This form should be received by the Association no later then the 20th of the month to start the withdrawal for the next months assessments.

The Telluride Condominiums Association offers ACH Direct Payment for the Association Dues Payment. If you chose to use this service please complete this form and return it to the above address. Your dues amount will be deducted monthly from your bank account, notice is sent only when the amount changes. The amount will be based upon the prorata share of your condominium unit based upon the approved current yearsbudget. Please fill out one form for each unit (if you own more than one unit).

All you need to do is:

  1. Mark the box before type of account to indicate whether your payment will be deducted from your checking or savings account.
  2. Fill in your name, financial institution name and location and date.
  3. Attach a voided check for verification of all financial institution information. If you are unable to attach the voided check, please fill in your account number and routing number.

NOTE: Be sure to sign the form!

AUTHORIZATION FOR DIRECT PAYMENT

I authorize Telluride Condominiums Association, Inc. to initiate electronic debit entries to my: checking account or savings account for payment of my monthly condominium dues assessment. I understand I will receive a notice if the amount changes. I acknowledge that the origination of ACH transactions to my account must comply with the provisions of U.S. law.
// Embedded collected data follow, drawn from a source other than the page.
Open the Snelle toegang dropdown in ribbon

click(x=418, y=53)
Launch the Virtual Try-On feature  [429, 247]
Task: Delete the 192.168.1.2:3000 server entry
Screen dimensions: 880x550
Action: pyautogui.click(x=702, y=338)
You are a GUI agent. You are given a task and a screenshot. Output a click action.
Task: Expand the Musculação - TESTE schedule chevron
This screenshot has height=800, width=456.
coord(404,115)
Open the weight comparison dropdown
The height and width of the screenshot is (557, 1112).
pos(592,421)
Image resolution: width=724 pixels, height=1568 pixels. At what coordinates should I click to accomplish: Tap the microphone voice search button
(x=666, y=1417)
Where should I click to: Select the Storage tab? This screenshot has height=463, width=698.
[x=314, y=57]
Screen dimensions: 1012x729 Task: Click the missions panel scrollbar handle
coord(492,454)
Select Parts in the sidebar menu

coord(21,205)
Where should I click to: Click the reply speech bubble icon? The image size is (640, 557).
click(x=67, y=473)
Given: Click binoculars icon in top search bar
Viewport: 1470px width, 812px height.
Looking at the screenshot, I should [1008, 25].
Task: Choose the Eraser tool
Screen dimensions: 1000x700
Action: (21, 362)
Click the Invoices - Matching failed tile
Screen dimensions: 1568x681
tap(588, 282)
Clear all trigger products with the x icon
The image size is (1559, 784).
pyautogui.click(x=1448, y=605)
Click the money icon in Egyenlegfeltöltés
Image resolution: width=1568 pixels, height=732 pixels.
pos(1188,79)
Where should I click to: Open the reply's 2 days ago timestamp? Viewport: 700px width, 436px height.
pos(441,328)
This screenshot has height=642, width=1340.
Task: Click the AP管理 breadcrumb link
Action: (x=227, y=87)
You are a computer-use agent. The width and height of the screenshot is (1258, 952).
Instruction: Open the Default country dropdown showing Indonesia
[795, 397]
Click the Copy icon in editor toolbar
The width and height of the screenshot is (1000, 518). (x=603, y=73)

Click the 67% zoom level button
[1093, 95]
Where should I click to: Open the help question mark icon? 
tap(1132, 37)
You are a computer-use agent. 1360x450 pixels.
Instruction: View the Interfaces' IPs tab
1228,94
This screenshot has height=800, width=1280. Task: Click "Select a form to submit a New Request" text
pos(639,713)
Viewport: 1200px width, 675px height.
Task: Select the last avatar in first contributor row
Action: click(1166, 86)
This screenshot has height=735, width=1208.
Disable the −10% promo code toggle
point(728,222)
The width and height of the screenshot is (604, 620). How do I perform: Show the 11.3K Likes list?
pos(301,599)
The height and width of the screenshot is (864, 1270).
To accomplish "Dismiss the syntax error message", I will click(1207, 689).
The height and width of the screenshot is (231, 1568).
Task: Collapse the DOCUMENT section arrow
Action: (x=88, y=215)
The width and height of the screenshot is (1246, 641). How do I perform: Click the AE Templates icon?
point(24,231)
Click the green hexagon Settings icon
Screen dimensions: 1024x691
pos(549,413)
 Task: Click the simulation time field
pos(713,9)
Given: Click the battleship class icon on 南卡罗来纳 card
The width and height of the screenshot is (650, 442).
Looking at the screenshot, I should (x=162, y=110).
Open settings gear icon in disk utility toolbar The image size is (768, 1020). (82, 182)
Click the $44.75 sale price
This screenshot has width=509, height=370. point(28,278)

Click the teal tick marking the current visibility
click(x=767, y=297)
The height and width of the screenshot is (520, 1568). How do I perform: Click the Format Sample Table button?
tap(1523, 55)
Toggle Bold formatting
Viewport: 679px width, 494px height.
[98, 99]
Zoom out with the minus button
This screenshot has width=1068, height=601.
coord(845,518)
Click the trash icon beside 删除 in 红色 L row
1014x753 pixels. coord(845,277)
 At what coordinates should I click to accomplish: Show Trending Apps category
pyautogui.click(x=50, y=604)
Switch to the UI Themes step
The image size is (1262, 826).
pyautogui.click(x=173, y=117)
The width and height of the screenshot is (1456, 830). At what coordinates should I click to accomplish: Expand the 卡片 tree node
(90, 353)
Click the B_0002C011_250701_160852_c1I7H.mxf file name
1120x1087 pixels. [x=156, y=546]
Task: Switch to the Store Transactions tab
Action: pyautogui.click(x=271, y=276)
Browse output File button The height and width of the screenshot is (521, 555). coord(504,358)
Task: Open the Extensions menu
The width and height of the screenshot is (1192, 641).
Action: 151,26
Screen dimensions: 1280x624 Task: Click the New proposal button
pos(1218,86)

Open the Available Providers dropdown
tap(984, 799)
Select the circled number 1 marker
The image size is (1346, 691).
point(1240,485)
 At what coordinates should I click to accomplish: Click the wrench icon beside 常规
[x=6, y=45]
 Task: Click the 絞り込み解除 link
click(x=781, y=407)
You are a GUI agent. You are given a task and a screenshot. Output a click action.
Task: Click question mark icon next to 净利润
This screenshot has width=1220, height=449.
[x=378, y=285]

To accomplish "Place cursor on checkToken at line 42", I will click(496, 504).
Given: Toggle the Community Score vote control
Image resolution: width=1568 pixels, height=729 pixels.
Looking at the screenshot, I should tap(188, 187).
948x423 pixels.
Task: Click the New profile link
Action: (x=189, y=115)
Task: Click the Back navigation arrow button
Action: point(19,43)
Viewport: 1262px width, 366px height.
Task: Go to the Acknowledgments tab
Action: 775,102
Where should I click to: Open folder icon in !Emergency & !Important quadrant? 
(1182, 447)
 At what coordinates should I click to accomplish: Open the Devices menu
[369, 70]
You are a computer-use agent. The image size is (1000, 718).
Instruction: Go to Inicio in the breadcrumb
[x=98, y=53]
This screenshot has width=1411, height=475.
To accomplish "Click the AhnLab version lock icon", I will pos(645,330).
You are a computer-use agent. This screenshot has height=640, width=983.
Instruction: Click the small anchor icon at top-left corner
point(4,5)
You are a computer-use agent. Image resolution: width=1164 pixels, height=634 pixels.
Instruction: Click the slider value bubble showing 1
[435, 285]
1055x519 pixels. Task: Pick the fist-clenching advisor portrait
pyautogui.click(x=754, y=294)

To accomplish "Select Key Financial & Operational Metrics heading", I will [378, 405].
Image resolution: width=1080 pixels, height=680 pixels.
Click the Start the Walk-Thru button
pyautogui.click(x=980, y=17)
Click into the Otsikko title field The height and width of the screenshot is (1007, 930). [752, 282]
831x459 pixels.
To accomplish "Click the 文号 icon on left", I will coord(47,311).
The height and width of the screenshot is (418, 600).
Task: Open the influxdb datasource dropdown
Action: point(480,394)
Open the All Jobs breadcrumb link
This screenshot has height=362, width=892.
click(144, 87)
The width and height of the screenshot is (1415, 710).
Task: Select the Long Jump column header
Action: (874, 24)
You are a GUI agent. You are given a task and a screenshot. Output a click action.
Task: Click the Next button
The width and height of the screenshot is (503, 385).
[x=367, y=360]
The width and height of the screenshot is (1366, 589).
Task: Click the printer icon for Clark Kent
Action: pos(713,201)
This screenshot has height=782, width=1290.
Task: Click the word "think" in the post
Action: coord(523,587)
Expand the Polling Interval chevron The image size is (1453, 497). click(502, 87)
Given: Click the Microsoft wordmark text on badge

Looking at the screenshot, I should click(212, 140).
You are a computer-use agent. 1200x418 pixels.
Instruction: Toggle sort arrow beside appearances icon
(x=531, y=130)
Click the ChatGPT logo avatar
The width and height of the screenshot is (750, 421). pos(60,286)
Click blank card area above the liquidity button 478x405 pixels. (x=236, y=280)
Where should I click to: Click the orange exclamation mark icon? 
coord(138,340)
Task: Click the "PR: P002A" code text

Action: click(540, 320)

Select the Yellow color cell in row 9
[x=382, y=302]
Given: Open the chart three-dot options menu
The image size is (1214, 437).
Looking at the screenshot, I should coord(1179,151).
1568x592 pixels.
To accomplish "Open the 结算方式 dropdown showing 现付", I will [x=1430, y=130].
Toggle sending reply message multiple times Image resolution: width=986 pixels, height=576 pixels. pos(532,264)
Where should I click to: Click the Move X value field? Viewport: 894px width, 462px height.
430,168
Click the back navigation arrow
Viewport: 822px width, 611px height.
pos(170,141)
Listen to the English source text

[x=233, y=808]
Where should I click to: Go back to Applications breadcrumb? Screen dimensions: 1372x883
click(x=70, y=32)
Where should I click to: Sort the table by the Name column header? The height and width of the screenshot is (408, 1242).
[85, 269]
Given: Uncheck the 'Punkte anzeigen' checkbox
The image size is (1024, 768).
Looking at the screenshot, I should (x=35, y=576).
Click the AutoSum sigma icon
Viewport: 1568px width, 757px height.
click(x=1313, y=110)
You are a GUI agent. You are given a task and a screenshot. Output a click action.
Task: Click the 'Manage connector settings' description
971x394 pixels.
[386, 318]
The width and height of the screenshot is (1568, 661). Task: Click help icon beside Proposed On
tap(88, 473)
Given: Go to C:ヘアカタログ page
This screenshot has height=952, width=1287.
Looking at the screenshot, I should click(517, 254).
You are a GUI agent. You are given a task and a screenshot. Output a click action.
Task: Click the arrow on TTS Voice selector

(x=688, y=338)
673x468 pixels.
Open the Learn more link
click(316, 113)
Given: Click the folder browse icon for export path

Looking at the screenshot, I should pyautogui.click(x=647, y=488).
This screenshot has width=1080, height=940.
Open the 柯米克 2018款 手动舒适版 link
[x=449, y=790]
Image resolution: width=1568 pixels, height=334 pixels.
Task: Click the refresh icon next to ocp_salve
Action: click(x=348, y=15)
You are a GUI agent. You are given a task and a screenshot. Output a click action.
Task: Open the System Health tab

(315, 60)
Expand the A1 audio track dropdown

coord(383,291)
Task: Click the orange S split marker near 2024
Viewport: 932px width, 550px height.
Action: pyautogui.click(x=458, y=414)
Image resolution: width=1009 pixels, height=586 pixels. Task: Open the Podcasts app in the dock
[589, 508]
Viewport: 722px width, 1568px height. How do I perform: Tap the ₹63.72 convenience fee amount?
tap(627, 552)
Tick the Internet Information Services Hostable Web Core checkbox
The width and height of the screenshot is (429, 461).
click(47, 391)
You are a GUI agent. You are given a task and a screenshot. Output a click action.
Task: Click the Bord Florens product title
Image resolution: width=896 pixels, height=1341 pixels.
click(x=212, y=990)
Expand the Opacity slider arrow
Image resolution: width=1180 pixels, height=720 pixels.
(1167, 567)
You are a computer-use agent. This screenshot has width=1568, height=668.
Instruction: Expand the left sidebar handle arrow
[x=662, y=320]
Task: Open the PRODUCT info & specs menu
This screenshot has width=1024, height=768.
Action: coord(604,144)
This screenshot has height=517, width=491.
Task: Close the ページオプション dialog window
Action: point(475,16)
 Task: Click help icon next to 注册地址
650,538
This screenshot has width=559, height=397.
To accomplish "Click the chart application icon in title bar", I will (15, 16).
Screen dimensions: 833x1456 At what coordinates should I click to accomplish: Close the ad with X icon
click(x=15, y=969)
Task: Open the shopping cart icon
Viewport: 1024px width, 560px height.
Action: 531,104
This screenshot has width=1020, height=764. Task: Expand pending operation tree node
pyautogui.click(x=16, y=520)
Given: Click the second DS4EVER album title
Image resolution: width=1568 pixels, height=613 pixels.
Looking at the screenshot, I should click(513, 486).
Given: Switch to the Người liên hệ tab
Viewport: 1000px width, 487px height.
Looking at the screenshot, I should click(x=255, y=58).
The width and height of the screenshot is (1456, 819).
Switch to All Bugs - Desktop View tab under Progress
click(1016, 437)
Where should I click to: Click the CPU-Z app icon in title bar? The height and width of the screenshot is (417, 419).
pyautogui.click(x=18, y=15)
This authority will remain in effect until I have cancelled it in writing.

Date ______

Financial Institution Name (Please Print) ______

Account Number at Financial Institution ______

Financial Institution Routing/Transit Number ______

Financial InstitutionCity and State ______

Unit Owners Name ______

Unit Address______Unit Number______

Telluride Condominiums Association Account Number______

Signature ______

PLEASE KEEP A COPY OF THE AUTHORIZATION FOR YOUR RECORDS

Staple Voided Check Here

PLEASE RETURN THIS FORM BY US POSTAL SERVICE, FAX OR HAND DELIVER TO OUR OFFICE.